Через еще какое-то время выяснилось, что и со стимуляцией раскрытие не прогрессирует, а у меня уже совсем не осталось сил терпеть все это. Поэтому когда врачи предложили кесарево, я сразу согласилась. Лишь бы весь этот ужас поскорее закончился. Так спустя 36 часов безуспешной родовой деятельности я отправилась на операционный стол. Доктора попросили округлить позвоночник, но так как схватки шли одна за другой, у меня никак не получалось выполнить их просьбу. Тогда меня грубо скрутили в бараний рог и поставили анестезию.
– Что, может, и сюда муженька позовешь? – съехидничала одна из присутствующих в операционной женщин.
– Да, пусть посмотрит! – подыграла ей другая. И бригада засмеялась.
– Коллеги, давайте работать, – голос над моей головой, принадлежавший анестезиологу, призвал всех к порядку, и операция началась.
У меня было ощущение, что на моей груди лежит бетонная плита, вдыхать было тяжело. Я периодически засыпала, но меня будил все тот же голос анестезиолога: чтобы удостовериться, что со мной все в порядке, она периодически спрашивала у меня имя, фамилию и другие факты.
Я не помню первого Ваниного крика. Только как врачи сказали, что он вылитый папа, а потом добавили: «4170. Ребенок слишком для тебя крупный». Официальная причина операции – клинически узкий таз. Странно, ведь всю беременность участковый врач проводила замеры и ничего такого не диагностировала.

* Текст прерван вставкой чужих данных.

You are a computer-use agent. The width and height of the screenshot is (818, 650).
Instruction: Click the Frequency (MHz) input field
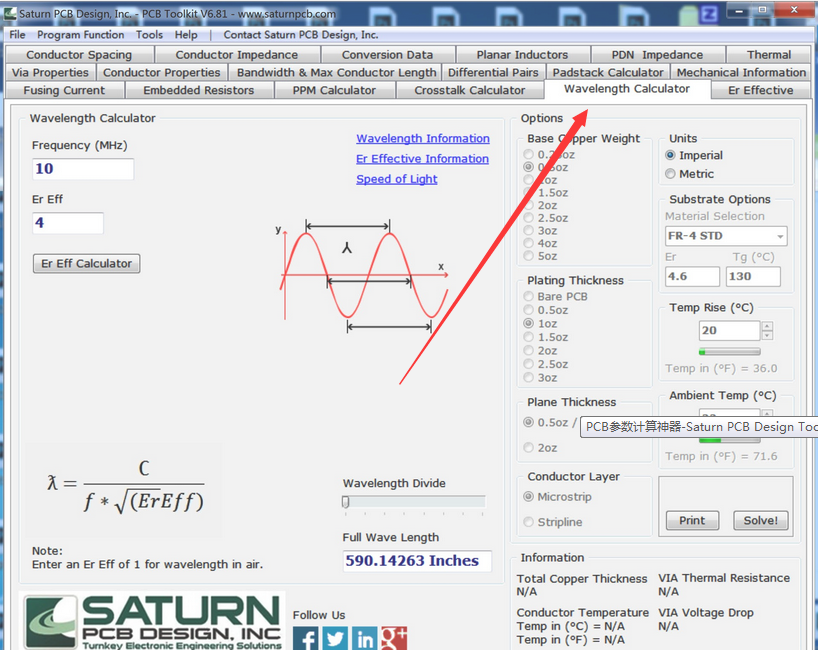tap(82, 169)
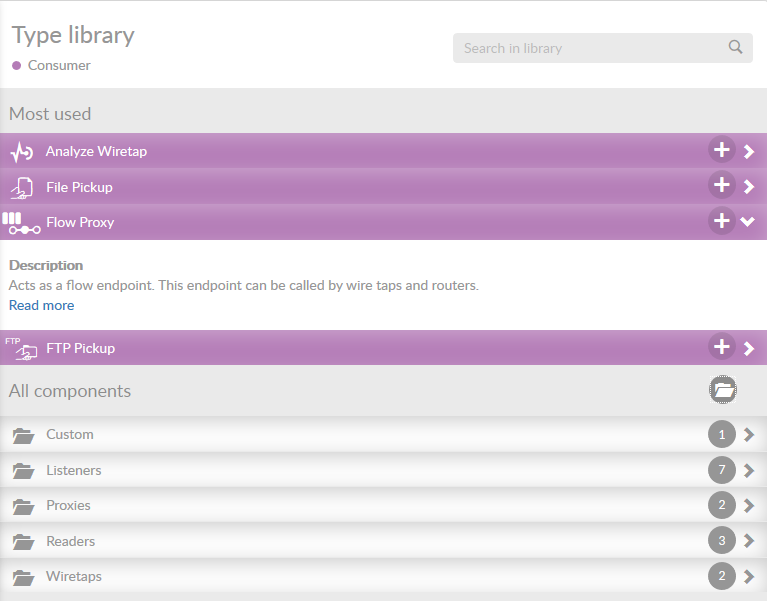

Потом меня перевели в реанимацию. Вместо импритинга и времени наедине с малышом – мерное пиканье датчиков и стоны других женщин, у которых уже начинает отходить анестезия. Мир рухнул. Я тонула в чувстве вины перед сыном. Мало того, что ему пришлось пережить стимуляцию и появиться на свет с помощью хирургов, так еще и никакой пульсации пуповины, выкладывания на живот, золотого часа, контакта кожа к коже и первого прикладывания. Ничего из того, что является гармоничной частью начала жизни. А я ведь так мечтала подарить ему лучшее. Мне было очень страшно от мысли, как такой дисгармоничный опыт рождения может повлиять на него? А еще я чувствовала себя изнасилованной: насмешки, оскорбления, грубость медиков меня очень ранили.

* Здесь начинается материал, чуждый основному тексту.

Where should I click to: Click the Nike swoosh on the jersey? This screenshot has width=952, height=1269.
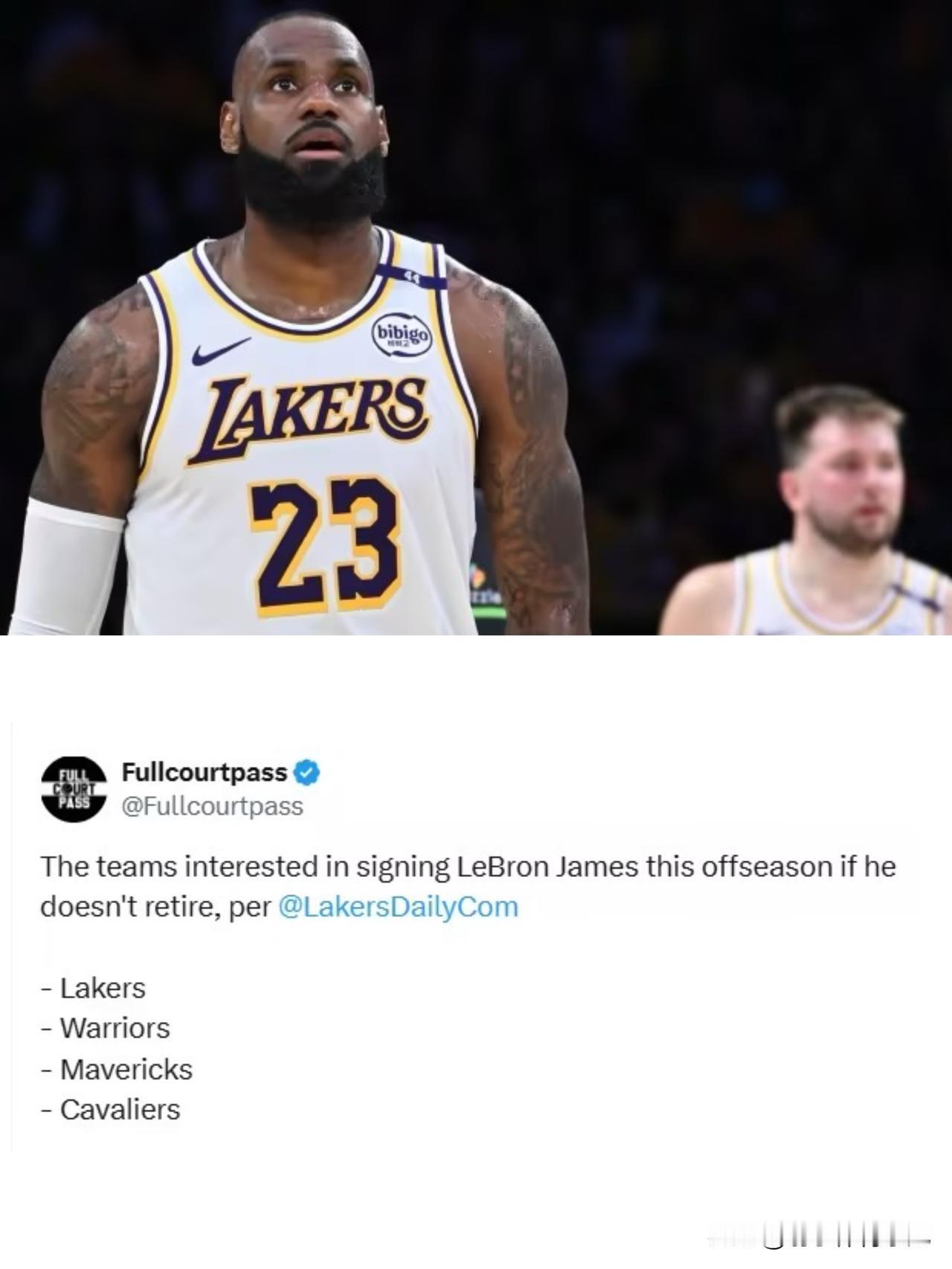pyautogui.click(x=220, y=350)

После суток в реанимации меня перевели в палату и через несколько часов после того, как я научилась самостоятельно вставать и мало-мальски передвигаться, привезли Ваню на первое кормление. Он спал.
– Ну, привет! Так вот ты какой, малыш, – сказала я ему, наклонившись над детской люлькой.
– Давай быстрее, бери на руки, корми, – поторопила медсестра.
Я взяла его неуклюже, неумелыми руками. Робко и неуверенно приложила к груди. Но накаченный смесью, Ваня практически не брал ее. В следующие два кормления его поведение не изменилось.
На следующие сутки его оставили со мной насовсем. И вот тогда начался настоящий кошмар. Он все время плакал, успокаивался только на груди, а я просто не могла это выдержать. Несмотря на правильное прикладывание, коже все-таки требуется несколько дней, чтобы привыкнуть к постоянной стимуляции. Акушерки давили мне на грудь и резюмировали: «там молока еще нет у тебя, вот он и орет, от голода просто». Для меня, неопытной, хоть и подкованной в теории двадцатипятилетней мамы, мнение этих женщин с сединами и огромным опытом работы в роддоме, было авторитетным. Поэтому когда они приносили в палату бутылку со смесью, я давала ее сыну.
– Ты не переживай, это все байки, что после смеси дети грудь не берут, – говорили они. И рекомендовали просить мужа передать в роддом пустышку.
Но смесь спасала не долго. Вскоре мой ребенок перестал от нее успокаиваться и плакал часами напролет. А когда мне каким-то чудом удавалось его убаюкать на груди, в палату заходил очередной медработник и просил распеленать младенца. То взвешивание, то обработка, то проверка слуха, то осмотр. После каждого «гостя» Ваня снова долго и безутешно плакал, все больше и больше растерзывая мою грудь. Так что у меня совсем не получалось хоть немного отдохнуть.